** Opening EXTRACTED ENTRIES block **

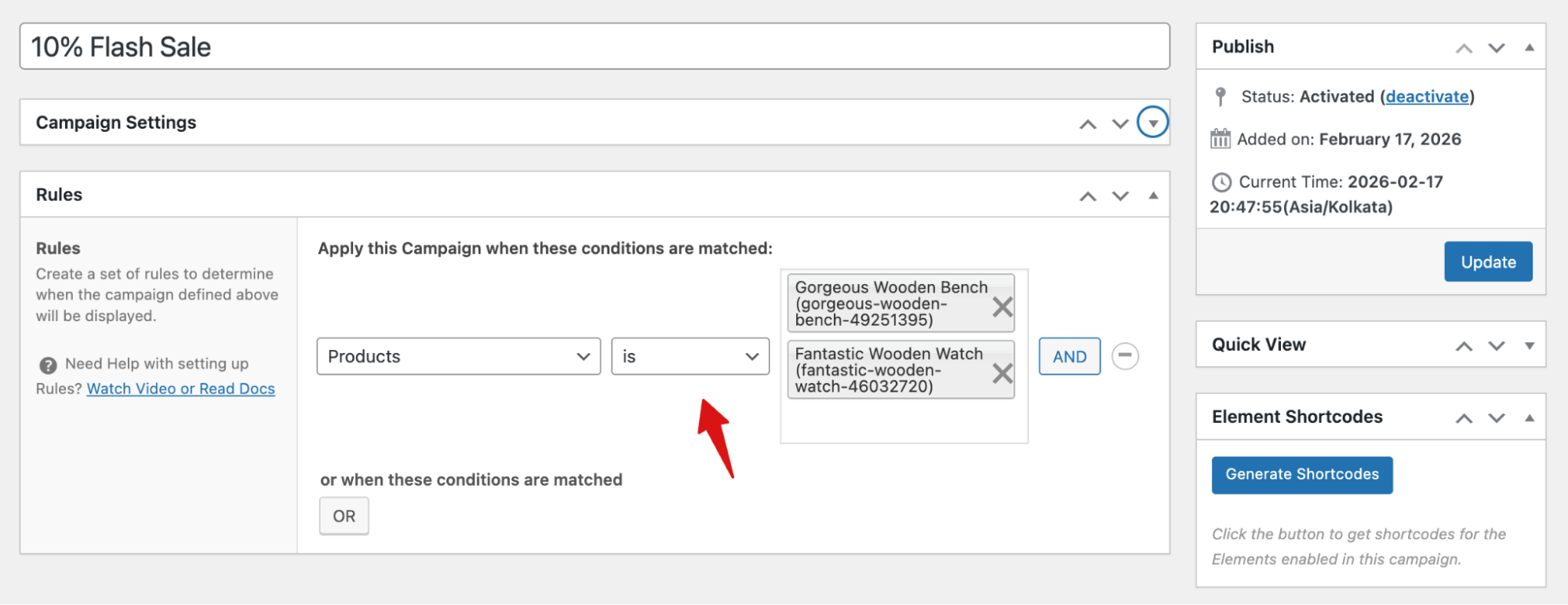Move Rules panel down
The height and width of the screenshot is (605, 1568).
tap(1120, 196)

** Closing EXTRACTED ENTRIES block **
** Opening EXTRACTED ENTRIES block **

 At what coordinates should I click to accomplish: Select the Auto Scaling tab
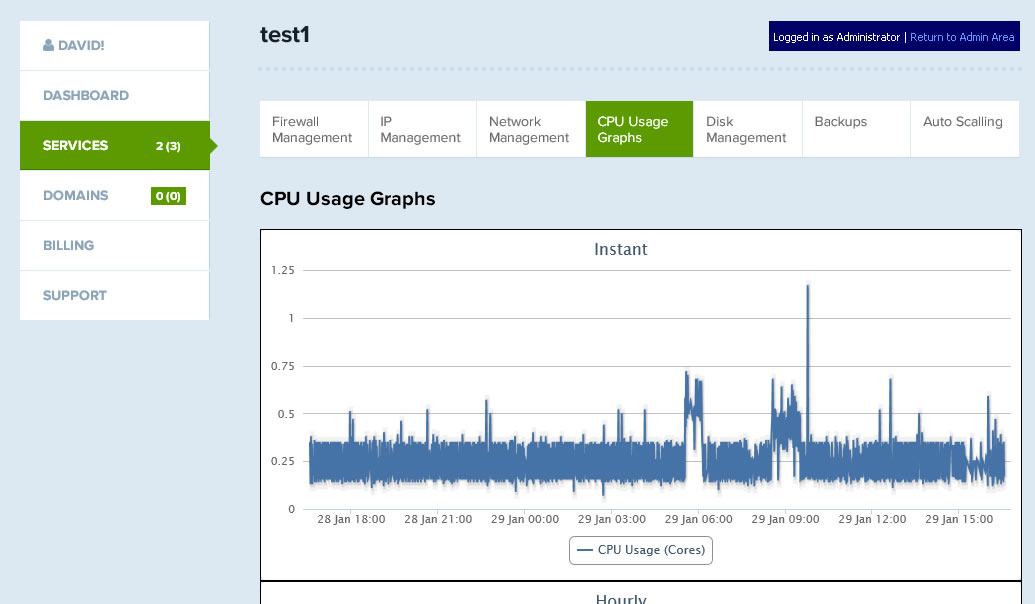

** Closing EXTRACTED ENTRIES block **
** Opening EXTRACTED ENTRIES block **

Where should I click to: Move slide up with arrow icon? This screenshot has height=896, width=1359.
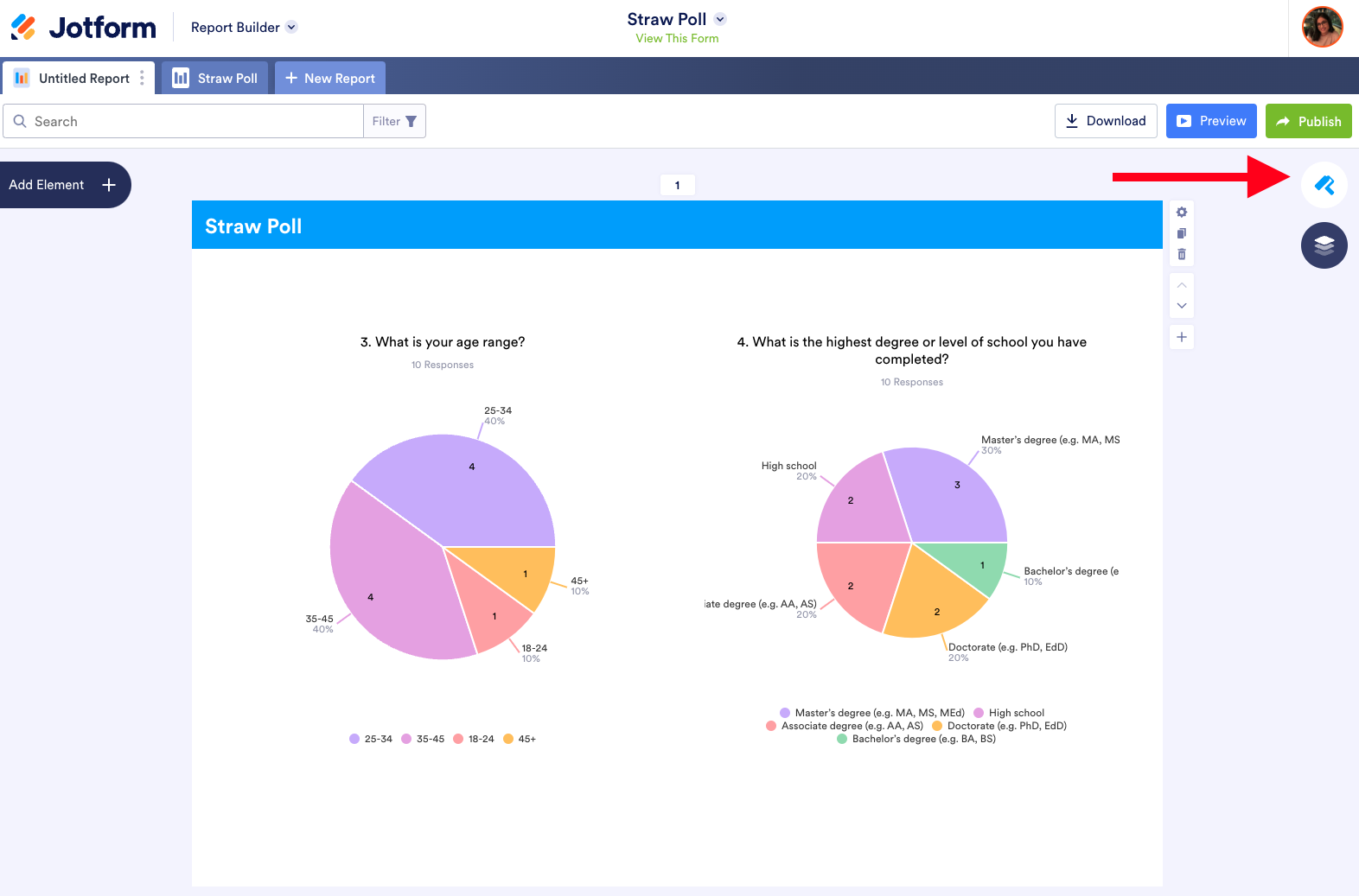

** Closing EXTRACTED ENTRIES block **

## [EXERCISE GOAL]
Filter the data above down to lines with the word "should", and copy them.

## [TASK RESULT]
 At what coordinates should I click to accomplish: Select the Auto Scaling tab
Where should I click to: Move slide up with arrow icon? This screenshot has height=896, width=1359.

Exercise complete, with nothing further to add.